The worldwide protests began with a video, posted on social media, of former Minneapolis police officer Derek Chauvin with his knee pressed into Floyd’s neck for eight minutes and 46 seconds, killing him. Chauvin has been charged with second- and third-degree murder and manslaughter. The other three officers, Tou Thao, Thomas Lane, and J. Alexander Kueng, have been charged with assisting and abetting a second-degree murder.

This devastating action, on top of a pandemic, set off a new wave of the Black Lives Matter movement, igniting the fight against oppression and racism in the US toward Black Americans.

Unfortunately, while there have been countless other murders and assaults on Black Americans and people of color, the current demonstrations see protesters asking for “no more police terror in their communities,” Patrisse Cullors, co-founder of the Black Lives Matter movement, told ABC. She knew that “at the core of what protesters across the country are demanding, is accountability.”

Almost all major cities in the US are witnessing people in the street exercising the right to protest. Most have been peaceful, many in the name not only Floyd but in the legacy of Dr. Martin Luther King Jr.

Graffiti and looting, mostly by outside parties, have been undermining the power of the protests and what they stand for.

For some, the threat and police brutality has increased as they try to disperse mostly peaceful protests using tear gas.

On May 30 in New York, a police SUV rammed through a group of people, taking down the barricade and “propelling several protesters to the ground amid a harrowing chorus of shrieking,” described Ed Pilkington from The Guardian.

On June 1, after a week of protests, President Trump made a formal statement in the Rose Garden of the White House. He stated that he will “deploy the United States military and quickly solve the problem for them.” Now that protests have reached all 50 states, President Trump urged all governors to use their law enforcement to stop violent protests and “dominate the streets.”

Despite differences in leadership across the country, the support on social media has overwhelmingly become a haven of education on Black history and anti-racism. Thousands of posts on Instagram and Twitter have allowed millions to learn about white privilege and issues around race.

Donations have been pouring into various bail funds, Black Lives Matter, and other organizations working toward equality. Petitions for the justice of every Black American that has died or been hurt at the hands of police brutality are constantly shared through social media, such as the story of Breonna Taylor, a Black woman shot in her home in March.

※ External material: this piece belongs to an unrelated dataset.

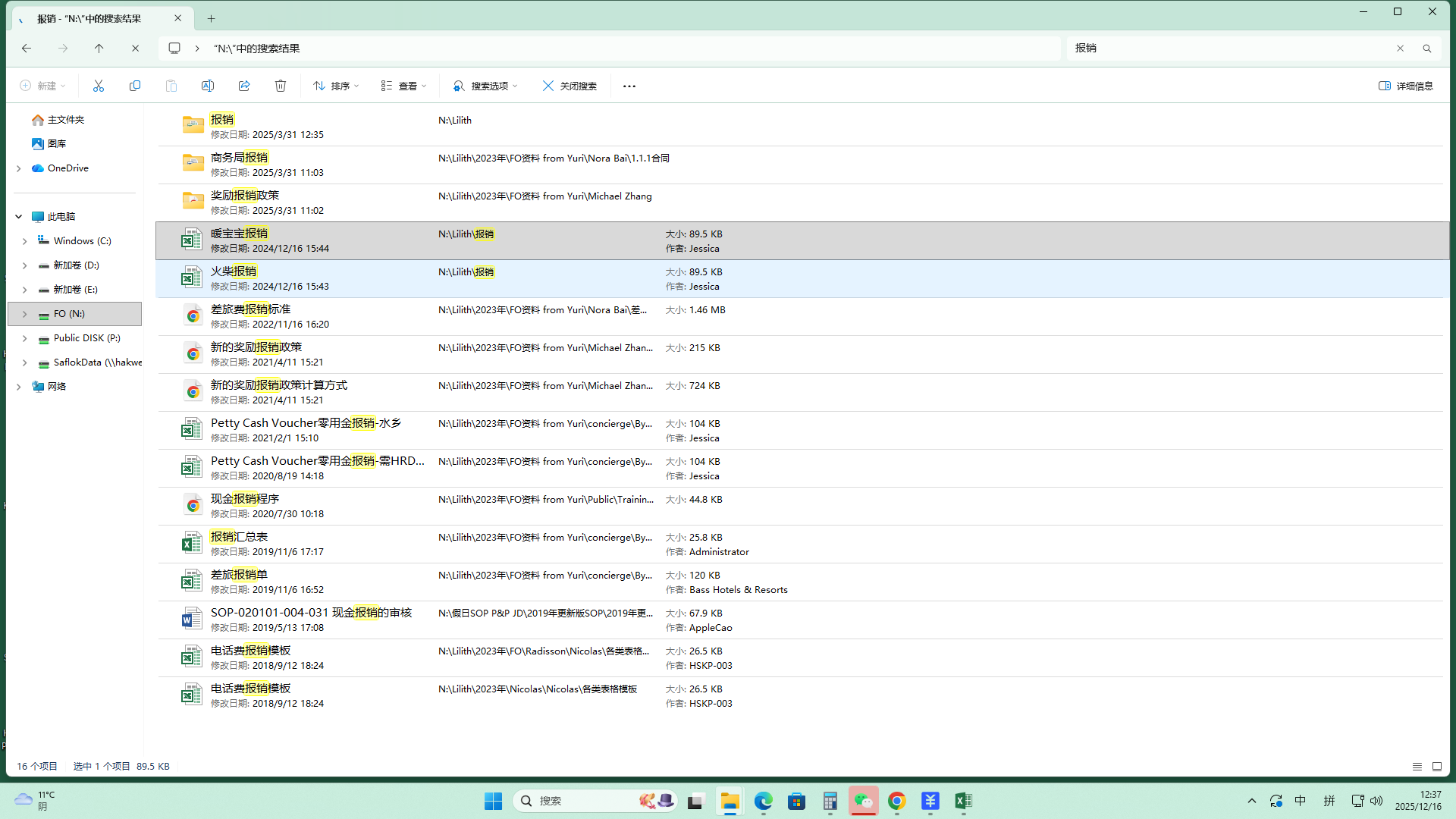Click the Share icon in toolbar
The width and height of the screenshot is (1456, 819).
(x=244, y=86)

On May 31, Jamila Thomas and Brianna Agyemang organized the hashtag #TheShowMustBePaused to dedicate June 2 to “hold[ing] the [entertainment] industry at large, including major corporations + their partners who benefit from the efforts, struggles and successes of Black people accountable” said wrote Thomas and Agyemang in an Instagram post. The hashtag became known throughout social media as #BlackoutTuesday.

While there were some complications with the posts of blank, black squares, people continue to share petitions and educate.

On June 1, North Thurston Public Schools Superintendent Clemens released a statement to staff, students, and families in the district. Clemons wrote, “As a public school system, we have a moral imperative to ensuring high outcomes for all students by removing [racial] barriers and predictability of success… This work is a journey and the more we build our own understanding, the more we can engage our students in unraveling this inequitable system.”